The answer isn’t to go to the other extreme and become a slacker. It’s to recognize that you want to be the best you can be, not the best that others can be.
Here are some tips on how to get out from under impossible expectations and pivot toward your authentic best:
Identify expectations: What are you trying to live up to? Why are you trying to live up to them in the first place? Where did these expectations come from, you, others or society?
Evaluate expectations: Are these expectations realistic and attainable for you? What assumptions are they based on? Are these assumptions truthful and fair?
Give up comparing: Comparison is the end of authenticity. Trust your uniqueness, both in your strengths and limitations. The secret to a fulfilling life is doing the best with what you have, not with what others have.
Set realistic goals: Instead of overwhelming yourself with impossible expectations, underwhelm yourself with realistic ones. Give yourself the gift of attainable goals broken down into smaller, achievable steps to work towards. Make it easier to win.
Have compassion for yourself: Accept your limitations lightly. Who said you had to be good or great at everything? Focus on what you do well. Most likely, it’s what gives you the most joy and satisfaction anyway.
Take care of yourself: Nobody can be their personal best without time to rest, relax and recharge.
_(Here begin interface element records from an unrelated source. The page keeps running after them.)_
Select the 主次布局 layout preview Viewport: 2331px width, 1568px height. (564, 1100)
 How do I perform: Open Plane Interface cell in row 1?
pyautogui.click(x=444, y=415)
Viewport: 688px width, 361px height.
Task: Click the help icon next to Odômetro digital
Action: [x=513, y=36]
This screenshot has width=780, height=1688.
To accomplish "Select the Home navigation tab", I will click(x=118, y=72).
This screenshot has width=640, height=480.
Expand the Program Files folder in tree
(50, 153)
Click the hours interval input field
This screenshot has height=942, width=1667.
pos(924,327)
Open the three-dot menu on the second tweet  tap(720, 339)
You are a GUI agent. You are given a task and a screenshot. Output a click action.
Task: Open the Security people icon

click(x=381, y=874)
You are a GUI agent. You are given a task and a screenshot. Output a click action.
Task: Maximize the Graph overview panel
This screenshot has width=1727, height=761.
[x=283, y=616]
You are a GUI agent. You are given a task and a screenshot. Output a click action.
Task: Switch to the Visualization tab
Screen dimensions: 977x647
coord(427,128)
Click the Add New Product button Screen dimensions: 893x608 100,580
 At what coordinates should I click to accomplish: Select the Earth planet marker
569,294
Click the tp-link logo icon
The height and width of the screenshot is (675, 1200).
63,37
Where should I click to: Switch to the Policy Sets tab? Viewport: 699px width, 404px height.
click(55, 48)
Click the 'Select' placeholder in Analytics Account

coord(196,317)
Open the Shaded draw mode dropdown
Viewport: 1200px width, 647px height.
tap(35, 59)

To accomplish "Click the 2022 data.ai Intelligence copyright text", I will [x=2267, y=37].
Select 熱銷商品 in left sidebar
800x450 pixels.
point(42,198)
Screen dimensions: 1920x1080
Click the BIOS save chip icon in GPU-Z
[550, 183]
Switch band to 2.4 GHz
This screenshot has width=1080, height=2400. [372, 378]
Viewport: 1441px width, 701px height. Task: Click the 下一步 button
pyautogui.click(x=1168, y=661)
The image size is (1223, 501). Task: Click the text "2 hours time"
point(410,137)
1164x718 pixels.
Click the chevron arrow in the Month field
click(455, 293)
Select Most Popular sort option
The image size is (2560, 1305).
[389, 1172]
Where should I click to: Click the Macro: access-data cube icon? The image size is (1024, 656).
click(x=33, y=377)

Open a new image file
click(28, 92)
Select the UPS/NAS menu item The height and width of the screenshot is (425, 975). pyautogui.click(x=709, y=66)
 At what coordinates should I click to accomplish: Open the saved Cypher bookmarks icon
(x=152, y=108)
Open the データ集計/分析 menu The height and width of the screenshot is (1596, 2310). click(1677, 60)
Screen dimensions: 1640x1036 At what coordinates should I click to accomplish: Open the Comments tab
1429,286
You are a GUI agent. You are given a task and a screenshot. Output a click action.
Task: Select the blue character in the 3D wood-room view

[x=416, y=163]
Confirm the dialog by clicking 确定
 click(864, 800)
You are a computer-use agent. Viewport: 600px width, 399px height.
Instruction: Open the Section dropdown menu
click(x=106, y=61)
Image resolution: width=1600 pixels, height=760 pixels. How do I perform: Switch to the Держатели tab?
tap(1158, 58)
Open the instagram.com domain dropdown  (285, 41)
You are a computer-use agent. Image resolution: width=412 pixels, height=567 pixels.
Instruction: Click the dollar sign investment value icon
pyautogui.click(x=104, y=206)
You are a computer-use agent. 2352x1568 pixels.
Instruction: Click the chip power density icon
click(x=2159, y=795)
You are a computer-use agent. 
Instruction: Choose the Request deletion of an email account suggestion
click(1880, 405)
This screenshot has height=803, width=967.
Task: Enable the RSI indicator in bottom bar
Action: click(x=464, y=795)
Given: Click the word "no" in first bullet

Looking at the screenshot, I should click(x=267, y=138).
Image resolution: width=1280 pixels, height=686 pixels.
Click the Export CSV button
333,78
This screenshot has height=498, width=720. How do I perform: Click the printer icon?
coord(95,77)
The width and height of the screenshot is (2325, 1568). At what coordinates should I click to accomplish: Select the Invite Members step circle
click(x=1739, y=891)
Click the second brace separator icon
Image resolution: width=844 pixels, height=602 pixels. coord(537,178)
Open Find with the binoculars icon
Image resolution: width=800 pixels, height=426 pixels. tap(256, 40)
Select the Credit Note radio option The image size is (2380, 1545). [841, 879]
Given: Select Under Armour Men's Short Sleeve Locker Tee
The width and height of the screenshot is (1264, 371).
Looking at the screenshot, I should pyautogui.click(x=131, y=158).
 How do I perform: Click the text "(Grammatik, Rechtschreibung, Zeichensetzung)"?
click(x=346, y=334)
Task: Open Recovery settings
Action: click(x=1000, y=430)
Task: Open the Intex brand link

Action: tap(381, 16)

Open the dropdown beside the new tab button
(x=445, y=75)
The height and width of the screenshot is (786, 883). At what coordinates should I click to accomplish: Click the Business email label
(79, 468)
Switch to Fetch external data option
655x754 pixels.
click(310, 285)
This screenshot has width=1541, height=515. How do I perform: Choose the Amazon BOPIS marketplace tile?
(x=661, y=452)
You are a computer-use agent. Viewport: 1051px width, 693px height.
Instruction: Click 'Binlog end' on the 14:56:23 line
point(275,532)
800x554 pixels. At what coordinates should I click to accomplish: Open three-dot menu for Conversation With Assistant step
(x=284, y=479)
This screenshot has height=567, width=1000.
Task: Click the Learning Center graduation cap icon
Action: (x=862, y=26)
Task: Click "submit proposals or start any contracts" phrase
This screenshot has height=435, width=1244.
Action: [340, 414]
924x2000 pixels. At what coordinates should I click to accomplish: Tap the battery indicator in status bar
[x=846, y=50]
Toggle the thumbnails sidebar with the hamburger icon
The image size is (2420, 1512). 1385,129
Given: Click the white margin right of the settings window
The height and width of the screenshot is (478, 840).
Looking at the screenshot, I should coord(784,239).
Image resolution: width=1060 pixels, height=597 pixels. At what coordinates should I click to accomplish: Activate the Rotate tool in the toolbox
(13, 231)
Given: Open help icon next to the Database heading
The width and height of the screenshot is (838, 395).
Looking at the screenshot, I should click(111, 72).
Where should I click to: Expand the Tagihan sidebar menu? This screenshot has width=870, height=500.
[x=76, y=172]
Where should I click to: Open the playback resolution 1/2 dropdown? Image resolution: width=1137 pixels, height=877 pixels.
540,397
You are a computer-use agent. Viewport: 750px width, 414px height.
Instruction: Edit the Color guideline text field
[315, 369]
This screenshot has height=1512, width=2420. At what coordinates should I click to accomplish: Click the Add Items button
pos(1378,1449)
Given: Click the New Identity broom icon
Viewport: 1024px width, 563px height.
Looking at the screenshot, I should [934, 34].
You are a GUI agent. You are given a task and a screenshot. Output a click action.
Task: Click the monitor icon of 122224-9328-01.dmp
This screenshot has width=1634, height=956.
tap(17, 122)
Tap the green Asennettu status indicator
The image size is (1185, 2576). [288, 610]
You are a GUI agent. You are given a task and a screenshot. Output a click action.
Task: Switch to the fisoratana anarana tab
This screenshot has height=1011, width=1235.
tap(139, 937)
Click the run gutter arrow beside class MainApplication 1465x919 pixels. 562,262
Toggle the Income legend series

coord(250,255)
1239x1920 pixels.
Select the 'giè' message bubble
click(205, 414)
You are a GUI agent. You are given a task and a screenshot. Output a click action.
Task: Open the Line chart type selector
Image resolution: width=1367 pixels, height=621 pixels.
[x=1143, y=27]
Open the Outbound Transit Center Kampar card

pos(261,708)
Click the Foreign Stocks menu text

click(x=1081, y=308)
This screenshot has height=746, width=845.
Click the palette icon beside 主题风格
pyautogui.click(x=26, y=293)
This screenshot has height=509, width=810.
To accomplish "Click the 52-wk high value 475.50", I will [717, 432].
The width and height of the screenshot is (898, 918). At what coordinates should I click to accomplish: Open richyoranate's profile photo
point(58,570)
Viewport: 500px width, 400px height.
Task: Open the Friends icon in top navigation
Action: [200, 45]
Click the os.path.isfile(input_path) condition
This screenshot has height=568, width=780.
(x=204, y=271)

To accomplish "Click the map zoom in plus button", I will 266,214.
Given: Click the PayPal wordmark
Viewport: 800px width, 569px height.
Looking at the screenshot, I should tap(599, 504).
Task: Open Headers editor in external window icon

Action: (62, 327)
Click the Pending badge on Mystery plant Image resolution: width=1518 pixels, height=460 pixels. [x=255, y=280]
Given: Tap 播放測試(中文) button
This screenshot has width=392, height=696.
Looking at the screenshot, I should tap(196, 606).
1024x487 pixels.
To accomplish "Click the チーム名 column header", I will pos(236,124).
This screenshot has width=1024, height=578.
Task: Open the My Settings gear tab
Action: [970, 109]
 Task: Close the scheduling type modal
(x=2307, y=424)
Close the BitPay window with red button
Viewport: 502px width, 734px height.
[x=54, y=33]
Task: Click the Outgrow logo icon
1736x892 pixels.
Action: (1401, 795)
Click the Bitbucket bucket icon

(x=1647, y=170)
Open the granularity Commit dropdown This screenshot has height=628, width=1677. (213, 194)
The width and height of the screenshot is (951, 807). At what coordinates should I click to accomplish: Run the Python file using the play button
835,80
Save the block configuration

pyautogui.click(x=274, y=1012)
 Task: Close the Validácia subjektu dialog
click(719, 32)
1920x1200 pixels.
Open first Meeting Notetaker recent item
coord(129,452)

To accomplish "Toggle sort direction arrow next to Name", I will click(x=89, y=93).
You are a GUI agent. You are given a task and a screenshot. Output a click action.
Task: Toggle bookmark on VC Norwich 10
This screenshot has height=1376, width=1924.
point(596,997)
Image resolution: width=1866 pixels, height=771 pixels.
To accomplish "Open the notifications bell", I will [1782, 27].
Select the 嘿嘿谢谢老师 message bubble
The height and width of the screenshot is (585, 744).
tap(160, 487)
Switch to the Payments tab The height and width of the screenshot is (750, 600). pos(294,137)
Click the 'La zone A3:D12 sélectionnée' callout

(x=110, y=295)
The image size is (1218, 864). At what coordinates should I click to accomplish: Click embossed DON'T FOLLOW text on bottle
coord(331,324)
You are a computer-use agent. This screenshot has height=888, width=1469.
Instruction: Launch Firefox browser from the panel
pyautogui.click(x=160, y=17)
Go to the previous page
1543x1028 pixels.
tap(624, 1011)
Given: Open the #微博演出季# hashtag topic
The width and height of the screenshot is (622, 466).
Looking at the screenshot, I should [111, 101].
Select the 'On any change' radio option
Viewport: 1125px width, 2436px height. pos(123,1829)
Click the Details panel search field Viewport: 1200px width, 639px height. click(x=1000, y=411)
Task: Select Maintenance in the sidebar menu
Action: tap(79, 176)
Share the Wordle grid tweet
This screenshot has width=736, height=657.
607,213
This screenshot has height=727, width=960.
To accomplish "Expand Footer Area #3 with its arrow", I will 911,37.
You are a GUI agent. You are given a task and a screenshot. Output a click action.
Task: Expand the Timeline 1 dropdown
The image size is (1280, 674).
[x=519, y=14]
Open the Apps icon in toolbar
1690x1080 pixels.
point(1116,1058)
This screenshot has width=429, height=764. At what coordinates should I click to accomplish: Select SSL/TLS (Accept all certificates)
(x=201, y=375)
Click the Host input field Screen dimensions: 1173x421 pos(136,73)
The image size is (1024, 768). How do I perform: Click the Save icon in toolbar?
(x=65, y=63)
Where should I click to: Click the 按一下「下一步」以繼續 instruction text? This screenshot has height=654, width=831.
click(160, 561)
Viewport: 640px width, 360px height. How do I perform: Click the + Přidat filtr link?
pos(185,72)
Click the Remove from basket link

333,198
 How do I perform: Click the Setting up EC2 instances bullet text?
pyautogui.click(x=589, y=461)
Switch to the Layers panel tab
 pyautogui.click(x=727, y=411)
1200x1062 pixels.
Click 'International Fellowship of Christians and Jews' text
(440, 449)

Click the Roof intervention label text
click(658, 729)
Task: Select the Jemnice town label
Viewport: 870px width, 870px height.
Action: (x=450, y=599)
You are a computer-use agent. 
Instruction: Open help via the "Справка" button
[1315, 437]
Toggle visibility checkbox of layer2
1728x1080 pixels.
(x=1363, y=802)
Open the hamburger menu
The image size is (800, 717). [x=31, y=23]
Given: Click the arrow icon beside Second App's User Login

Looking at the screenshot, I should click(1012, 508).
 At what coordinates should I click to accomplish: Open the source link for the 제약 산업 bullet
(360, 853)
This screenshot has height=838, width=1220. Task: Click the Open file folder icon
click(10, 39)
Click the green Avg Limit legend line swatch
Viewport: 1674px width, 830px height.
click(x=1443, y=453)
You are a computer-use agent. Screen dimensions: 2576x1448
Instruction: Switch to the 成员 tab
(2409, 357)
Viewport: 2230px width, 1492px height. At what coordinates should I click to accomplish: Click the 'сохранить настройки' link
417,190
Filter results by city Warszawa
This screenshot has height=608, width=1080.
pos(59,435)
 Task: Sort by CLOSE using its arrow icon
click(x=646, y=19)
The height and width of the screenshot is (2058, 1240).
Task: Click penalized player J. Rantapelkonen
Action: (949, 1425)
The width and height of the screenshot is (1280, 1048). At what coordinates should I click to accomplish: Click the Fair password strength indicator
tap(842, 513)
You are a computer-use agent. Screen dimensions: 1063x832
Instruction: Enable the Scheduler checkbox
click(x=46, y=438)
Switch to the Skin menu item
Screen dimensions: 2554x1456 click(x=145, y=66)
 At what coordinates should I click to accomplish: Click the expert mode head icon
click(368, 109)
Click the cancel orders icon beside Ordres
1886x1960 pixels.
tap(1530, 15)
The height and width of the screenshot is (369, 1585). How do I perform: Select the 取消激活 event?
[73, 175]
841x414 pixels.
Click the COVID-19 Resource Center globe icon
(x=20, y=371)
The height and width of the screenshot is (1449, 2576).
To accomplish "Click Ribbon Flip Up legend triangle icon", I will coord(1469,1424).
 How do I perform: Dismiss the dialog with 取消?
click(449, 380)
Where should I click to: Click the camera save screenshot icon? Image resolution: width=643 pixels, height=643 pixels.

Do things you enjoy and maintain your health as much as you can.
Lean on others: No one can do anything alone for too long. Get support from friends, family or professionals. Talking with people you trust is a great way to gain perspective and find solutions.
Letting go of impossible expectations is the best thing I ever did, but it’s an ongoing battle. I still have to fight the urge to defy my limitations. I use the rocking chair perspective, thinking about when I’m an old lady in a rocking chair on my front porch at the sunset of my life.
How much will I care about how excellent or perfect I was? I won’t care at all. I will care about the people I loved, the challenges I overcame and the difference I made. You know, real meaty and meaningful things.
What will you care about?
You only have so much time in a lifetime. Be careful about how you spend it. If impossible expectations are getting in the way of your authentic best, maybe now is a good time to get real and let them go.
Til next week,
Jo-Aynne Von Born, READYSETMORE
Work Your Authentic Genius.
Flourish with your own intelligence!
- What’s the most unrealistic expectation you’ve ever had for yourself?
- If you let it go, how did it feel? Were things better or worse?
- If you haven’t let it go, what’s the worst that could happen if you did? Would that worst-case scenario be worth the gains?